Линда замолчала, и уже через минуту я вдруг почувствовал, что ненавижу эту вязкую, давящую тишину. Когда слышишь лишь свое дыхание… и ничего больше. Даже гончая перестала выть, и шаги часового больше не доносятся сверху. Только вдох, выдох… и назойливый стук молоточков по вискам. Еще минута и больше не выдержу, понял я, заору так, что на небесах слышно будет!

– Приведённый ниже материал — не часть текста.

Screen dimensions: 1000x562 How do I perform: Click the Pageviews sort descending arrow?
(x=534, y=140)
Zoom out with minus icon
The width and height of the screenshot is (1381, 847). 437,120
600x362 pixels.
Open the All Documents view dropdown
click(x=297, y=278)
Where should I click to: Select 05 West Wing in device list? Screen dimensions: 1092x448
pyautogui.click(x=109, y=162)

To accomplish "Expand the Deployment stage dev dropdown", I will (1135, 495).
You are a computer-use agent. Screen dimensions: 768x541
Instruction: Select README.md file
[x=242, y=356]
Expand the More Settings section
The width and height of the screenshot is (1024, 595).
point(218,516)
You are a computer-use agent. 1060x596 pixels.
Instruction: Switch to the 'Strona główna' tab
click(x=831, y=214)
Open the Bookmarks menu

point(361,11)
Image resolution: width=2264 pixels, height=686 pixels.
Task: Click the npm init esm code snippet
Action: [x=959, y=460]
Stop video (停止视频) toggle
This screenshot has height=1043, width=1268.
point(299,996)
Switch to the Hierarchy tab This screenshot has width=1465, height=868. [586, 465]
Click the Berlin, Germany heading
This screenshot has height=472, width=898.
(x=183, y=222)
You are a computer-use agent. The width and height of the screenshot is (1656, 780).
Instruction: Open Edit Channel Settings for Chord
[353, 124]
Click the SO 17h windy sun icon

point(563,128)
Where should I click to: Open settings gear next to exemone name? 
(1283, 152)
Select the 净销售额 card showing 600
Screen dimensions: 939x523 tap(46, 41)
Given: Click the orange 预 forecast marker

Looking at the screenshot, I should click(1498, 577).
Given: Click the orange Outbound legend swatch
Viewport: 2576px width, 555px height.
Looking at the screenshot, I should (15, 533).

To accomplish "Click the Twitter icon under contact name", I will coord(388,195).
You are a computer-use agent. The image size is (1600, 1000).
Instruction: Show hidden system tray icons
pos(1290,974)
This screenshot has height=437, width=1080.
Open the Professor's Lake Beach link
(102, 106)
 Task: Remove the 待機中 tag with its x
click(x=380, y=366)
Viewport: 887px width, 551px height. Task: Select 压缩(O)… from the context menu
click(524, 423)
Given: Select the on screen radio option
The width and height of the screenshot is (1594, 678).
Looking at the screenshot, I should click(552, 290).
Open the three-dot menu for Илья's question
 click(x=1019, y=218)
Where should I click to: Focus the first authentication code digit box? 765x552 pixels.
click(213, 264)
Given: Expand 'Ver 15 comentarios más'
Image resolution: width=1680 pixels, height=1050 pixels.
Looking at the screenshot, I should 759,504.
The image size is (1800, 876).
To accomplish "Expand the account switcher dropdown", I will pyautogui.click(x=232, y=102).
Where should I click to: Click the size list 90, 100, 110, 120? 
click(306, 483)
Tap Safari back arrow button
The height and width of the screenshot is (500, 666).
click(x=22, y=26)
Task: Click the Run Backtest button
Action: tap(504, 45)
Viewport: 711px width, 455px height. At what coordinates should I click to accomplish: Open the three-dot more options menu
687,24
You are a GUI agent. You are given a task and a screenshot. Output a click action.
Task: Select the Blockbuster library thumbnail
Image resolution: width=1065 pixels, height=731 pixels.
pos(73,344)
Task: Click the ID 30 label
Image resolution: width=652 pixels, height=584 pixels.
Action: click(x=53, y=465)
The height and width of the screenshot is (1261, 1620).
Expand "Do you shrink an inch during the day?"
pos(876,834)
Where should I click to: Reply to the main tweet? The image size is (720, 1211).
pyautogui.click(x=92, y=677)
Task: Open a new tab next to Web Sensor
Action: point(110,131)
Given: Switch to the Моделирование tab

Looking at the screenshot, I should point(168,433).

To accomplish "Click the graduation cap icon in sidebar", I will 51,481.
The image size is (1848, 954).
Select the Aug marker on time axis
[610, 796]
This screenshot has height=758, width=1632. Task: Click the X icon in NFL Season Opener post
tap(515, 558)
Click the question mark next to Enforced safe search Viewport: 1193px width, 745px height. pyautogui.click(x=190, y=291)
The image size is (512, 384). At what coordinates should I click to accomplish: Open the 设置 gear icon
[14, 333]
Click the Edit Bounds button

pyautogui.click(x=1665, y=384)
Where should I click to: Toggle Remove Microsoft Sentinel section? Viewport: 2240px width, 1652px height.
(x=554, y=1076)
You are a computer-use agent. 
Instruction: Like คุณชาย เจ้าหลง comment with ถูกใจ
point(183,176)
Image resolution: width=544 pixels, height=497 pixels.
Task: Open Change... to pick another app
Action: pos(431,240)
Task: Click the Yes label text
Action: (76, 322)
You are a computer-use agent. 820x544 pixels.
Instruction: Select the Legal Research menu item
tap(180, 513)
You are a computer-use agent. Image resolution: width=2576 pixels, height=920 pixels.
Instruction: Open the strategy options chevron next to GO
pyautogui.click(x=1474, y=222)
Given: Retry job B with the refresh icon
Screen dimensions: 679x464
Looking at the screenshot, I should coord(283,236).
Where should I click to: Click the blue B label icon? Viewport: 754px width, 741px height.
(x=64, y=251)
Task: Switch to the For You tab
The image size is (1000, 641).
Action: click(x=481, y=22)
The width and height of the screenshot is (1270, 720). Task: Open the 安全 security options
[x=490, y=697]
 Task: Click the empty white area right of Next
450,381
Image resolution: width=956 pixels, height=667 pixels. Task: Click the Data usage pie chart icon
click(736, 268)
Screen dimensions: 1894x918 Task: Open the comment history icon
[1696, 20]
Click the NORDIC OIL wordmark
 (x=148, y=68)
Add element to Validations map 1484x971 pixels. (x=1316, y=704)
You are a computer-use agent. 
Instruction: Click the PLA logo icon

— Вот ведь скотство! — Сальватано коротко хохотнула. — Последняя, может быть, ночка в моей жизни, рядом, в двух шагах — симпатичный мне парень… и решетка между нами! Прямо как в исповедальне… да и то — ты даже не священник!
— А тебе что, хочется исповедаться?
— Значительно меньше, чем заняться, — слово, которое дарко произнесла следующим, было из гоблинского жаргона, но я знал его, как и любой мальчишка. И очень понадеялся, что темнота скроет румянец. — Но… ты прав — от исповеди я тоже бы не отказалась. В первый раз… с тех пор, как мне исполнилось тринадцать.
— Ну… ты можешь попробовать… хоть как-нибудь…
— Кейн! Через эти прутья ты даже мизинец не просунешь! И потом, если ты еще не заметил, у меня руки за спиной связаны.